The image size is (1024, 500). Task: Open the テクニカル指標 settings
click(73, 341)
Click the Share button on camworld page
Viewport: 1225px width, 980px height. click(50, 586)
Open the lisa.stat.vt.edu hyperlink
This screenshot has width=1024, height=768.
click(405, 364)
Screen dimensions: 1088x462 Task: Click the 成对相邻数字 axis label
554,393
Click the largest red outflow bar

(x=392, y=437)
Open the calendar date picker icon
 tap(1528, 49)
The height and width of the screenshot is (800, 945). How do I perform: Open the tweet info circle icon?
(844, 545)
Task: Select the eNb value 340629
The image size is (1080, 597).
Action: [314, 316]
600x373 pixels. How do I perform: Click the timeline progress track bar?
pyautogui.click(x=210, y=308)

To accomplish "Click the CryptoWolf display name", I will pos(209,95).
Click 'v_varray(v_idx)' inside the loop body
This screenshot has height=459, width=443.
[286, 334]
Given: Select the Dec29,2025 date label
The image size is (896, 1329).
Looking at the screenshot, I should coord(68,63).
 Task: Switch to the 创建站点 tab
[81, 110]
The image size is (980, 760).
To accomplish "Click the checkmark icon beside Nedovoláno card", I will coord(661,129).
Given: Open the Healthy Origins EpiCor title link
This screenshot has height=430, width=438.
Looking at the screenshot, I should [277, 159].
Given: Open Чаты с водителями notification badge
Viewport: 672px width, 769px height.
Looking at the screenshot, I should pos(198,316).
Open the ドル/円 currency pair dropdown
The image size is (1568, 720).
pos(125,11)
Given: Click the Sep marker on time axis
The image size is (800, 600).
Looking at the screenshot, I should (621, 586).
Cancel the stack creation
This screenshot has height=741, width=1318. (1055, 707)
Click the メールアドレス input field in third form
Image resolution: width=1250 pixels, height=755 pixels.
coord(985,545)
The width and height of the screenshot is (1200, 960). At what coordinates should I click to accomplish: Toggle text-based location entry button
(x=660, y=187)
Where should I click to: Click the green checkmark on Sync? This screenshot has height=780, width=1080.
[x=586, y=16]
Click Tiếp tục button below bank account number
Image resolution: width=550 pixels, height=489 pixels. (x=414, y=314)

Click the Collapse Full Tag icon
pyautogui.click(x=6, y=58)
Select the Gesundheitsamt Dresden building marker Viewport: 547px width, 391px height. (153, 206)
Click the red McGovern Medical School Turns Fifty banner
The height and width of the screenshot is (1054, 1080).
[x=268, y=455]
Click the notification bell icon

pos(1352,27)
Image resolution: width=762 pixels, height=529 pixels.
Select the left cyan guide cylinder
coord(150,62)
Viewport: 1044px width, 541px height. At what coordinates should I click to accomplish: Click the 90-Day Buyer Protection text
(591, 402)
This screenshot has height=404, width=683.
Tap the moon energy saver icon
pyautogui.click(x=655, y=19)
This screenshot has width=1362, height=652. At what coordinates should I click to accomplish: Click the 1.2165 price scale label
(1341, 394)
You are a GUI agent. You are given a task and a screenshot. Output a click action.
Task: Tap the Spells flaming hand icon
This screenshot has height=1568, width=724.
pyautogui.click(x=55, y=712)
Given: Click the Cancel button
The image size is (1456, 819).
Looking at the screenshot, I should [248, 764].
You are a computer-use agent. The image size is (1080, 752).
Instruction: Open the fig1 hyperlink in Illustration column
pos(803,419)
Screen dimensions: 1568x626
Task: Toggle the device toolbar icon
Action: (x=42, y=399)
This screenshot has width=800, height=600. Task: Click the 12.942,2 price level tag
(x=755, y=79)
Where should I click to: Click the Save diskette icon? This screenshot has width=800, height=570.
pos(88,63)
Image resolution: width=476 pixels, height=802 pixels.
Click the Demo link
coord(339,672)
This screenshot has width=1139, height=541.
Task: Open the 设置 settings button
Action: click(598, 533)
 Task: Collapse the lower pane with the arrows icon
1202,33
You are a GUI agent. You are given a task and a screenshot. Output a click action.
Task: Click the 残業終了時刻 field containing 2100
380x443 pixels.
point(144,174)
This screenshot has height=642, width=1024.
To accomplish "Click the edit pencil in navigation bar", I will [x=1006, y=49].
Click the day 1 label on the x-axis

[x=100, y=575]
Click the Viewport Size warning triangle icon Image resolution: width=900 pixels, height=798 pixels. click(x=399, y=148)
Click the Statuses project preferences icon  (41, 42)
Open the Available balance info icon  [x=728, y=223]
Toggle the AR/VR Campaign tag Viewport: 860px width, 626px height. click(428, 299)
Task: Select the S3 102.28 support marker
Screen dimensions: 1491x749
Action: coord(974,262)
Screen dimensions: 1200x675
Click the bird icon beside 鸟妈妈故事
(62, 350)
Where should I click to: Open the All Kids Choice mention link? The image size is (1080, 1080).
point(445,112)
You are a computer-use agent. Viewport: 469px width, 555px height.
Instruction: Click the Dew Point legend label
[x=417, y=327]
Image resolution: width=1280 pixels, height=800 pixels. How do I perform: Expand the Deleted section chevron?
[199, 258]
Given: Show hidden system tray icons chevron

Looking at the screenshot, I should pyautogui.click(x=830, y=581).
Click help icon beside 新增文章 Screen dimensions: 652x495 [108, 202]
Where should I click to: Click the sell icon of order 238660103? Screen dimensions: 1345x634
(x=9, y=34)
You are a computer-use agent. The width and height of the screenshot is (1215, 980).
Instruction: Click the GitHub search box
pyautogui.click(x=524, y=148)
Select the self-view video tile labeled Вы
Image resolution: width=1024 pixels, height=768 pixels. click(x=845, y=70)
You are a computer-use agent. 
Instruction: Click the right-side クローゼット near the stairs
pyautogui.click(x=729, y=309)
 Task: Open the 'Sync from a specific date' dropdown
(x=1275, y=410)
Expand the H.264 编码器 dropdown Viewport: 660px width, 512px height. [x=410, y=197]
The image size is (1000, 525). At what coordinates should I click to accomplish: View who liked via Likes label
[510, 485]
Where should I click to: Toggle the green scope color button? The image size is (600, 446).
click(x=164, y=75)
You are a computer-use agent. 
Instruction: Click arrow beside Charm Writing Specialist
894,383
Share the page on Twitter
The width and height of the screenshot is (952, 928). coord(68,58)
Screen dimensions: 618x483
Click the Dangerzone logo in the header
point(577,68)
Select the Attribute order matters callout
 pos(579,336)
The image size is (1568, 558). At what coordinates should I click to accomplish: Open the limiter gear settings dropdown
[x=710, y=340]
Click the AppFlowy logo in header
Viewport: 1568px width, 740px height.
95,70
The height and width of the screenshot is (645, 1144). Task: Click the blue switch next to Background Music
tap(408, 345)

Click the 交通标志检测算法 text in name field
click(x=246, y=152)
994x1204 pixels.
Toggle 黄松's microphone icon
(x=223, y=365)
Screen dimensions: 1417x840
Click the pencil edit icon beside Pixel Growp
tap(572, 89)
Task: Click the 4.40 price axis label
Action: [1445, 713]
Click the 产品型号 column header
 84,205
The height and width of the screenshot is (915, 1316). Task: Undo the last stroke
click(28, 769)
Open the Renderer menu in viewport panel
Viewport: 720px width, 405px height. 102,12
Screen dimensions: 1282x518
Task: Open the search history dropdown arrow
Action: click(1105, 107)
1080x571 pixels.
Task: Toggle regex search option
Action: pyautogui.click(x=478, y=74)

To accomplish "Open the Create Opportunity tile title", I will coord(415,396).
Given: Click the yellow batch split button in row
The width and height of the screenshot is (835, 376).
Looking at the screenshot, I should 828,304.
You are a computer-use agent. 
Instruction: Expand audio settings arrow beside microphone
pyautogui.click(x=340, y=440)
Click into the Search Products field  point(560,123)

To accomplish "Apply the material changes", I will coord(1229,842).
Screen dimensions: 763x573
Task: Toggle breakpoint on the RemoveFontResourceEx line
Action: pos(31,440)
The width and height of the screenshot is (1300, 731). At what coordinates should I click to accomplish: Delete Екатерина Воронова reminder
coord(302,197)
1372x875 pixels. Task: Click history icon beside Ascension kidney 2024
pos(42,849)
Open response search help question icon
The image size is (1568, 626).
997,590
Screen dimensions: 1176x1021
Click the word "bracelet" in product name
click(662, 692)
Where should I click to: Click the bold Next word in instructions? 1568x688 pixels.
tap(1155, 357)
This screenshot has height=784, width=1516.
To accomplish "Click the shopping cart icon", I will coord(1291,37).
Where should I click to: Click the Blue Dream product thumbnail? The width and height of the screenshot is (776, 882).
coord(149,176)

################

Show every line above in which the word "help" occurs.

* WORKED SOLUTION *
Click help icon beside 新增文章 Screen dimensions: 652x495 [108, 202]
Open response search help question icon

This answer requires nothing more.